#### [EXTRACT]
METAL STRIP PRODUCTION BY GRINDING

Abstract

A method for producing a metal belt, in which the metal belt is ground at least on one side over essentially the entire surface. In a first step, a transverse curvature in the direction of the belt width is produced on the metal belt by straightening machining, wherein a first side of the metal belt is convexly shaped and a second side of the metal belt opposite the first side is at least planar or concave in shape, and in a second step, the course of the belt thickness in the direction of the belt width is changed to a uniform course of a value of the belt thickness.

Description

The invention relates to a method for producing a metal belt, in which the metal belt is ground at least on one side over essentially the entire surface.

So-called endless belts, preferably made of steel, are a central component of a wide variety of production plants, for example in the furniture industry for the manufacture of chipboard or laminates for flooring, but also for the production of films for use in photography or for the manufacture of LCD screens. Metal belts for such applications have to meet high demands in terms of surface quality. For this purpose, they are usually ground and polished and/or highly polished. In the manufacture of LCD screens, for example, the liquid or paste-like material is applied to a moving metal belt and the at least partially solidified material is then lifted off as a film. The surface quality of the product produced with such a metal belt is directly dependent on the surface quality of the metal belt.

#### [INPUT ROWS]
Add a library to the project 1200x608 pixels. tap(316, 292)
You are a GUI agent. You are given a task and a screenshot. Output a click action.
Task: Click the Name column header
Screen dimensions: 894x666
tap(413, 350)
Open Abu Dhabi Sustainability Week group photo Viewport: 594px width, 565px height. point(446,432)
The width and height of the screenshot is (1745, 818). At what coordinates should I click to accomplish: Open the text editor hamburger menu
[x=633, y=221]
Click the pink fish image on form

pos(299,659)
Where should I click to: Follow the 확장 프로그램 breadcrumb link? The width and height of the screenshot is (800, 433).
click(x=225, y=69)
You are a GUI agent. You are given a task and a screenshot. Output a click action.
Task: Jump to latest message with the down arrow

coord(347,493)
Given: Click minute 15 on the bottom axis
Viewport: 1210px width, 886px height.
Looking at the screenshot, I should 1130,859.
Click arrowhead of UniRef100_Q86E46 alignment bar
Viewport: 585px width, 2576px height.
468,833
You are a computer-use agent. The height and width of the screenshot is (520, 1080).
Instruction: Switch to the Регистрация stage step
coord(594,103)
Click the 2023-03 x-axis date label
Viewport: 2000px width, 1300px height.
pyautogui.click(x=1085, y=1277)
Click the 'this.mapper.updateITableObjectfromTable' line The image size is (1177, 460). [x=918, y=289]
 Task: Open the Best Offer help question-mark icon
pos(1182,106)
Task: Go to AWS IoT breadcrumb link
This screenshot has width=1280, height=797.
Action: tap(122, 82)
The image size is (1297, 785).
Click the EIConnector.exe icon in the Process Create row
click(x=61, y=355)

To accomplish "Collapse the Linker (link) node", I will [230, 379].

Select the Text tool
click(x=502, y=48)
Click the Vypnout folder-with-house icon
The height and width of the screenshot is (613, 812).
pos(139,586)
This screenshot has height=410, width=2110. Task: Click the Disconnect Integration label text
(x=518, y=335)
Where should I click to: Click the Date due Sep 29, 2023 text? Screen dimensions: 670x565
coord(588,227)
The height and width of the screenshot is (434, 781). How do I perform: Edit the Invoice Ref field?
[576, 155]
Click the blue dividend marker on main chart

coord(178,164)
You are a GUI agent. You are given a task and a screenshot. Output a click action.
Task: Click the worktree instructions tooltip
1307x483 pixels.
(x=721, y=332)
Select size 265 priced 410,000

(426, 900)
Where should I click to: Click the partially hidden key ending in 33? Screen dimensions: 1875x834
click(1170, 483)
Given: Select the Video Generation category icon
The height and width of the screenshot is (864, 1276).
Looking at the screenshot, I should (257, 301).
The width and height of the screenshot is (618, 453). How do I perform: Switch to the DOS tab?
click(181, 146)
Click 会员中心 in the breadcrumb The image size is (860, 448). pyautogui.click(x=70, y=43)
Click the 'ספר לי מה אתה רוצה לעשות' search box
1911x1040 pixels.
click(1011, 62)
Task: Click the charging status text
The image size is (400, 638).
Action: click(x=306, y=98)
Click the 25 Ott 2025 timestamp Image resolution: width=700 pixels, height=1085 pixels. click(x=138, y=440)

#### [EXERCISE TASKS]
• 1. In the records, reproduce the part that opens with the line containing "Task: Go to AWS IoT breadcrumb link" and closes with the line containing "coord(178,164)", renaming "Invoice Ref" to "Payment Ref" and leaving everything else unchanged. Return only those lines.
• 2. Carry the text on producing metal belts by grinding further, starting right after its last sentence.

#### [ANSWERS FOR THIS EXERCISE]
• 1.
Task: Go to AWS IoT breadcrumb link
This screenshot has width=1280, height=797.
Action: tap(122, 82)
The image size is (1297, 785).
Click the EIConnector.exe icon in the Process Create row
click(x=61, y=355)

To accomplish "Collapse the Linker (link) node", I will [230, 379].

Select the Text tool
click(x=502, y=48)
Click the Vypnout folder-with-house icon
The height and width of the screenshot is (613, 812).
pos(139,586)
This screenshot has height=410, width=2110. Task: Click the Disconnect Integration label text
(x=518, y=335)
Where should I click to: Click the Date due Sep 29, 2023 text? Screen dimensions: 670x565
coord(588,227)
The height and width of the screenshot is (434, 781). How do I perform: Edit the Payment Ref field?
[576, 155]
Click the blue dividend marker on main chart

coord(178,164)

• 2.
The starting material for the production of the metal belts according to the invention is steel belts as supplied as semi-finished products from steel rolling mills. It is known from belts produced in rolling technology that thickness non-uniformities can occur in the direction of the belt width of the metal belts. These are caused by deflection of the rolls as a result of the reaction forces occurring during machining of the metal belts. On the other hand—in order to achieve the desired high surface qualities of the metal belts—it is necessary to subject the roll-finished metal belts to further machining. In addition to a belt thickness that is as uniform as possible, a high flatness of the metal belt and a surface roughness that is as low as possible are to be achieved. Due to the fact that such metal belts sometimes have areas of several 100 m², their machining represents an extremely demanding task.

The object of the invention is to create a method for manufacturing a metal melt, by means of which method metal belts with a high thickness uniformity as well as with a high flatness and surface quality can be produced particularly effectively.

The object of the invention is achieved by a method for manufacturing a metal belt, in which the metal belt is ground on at least one side over essentially the entire surface. In a first step, a transverse curvature in the direction of the belt width is produced on the metal belt by directional machining, wherein a first side of the metal belt is convexly shaped and a second side of the metal belt opposite the first side is at least planar or concave in shape, and in a second step, the profile of the belt thickness D in the direction of the belt width is changed to a uniform profile of a value of the belt thickness D by grinding the second side of the metal belt (D(x)=constant).

According to a preferred method, in the first step the transverse curvature of the metal belt is created with a concavely shaped second side of the metal belt.

It has been found to be particularly advantageous that the metal belt is closed to form an endless belt before the second side is ground, in particular by welding free ends of the endless belt or by a helical weld.

In a preferred further embodiment of the invention, the endless belt can be arranged to circulate between two rollers prior to grinding.

In the above context, it has been found to be particularly advantageous if the endless belt is moved relative to a belt grinding device during grinding. This variant of the invention makes it possible to realize a very homogeneous grinding process in a simple manner.

An embodiment in which the metal belt is closed after straightening to form the endless belt has proved particularly effective.

It has been found to be particularly advantageous if the grinding process introduces a residual compressive stress into the metal belt which corresponds to a residual compressive stress introduced into the metal belt by the straightening process.

For the purpose of better understanding of the invention, this will be elucidated in more detail by means of the figures below.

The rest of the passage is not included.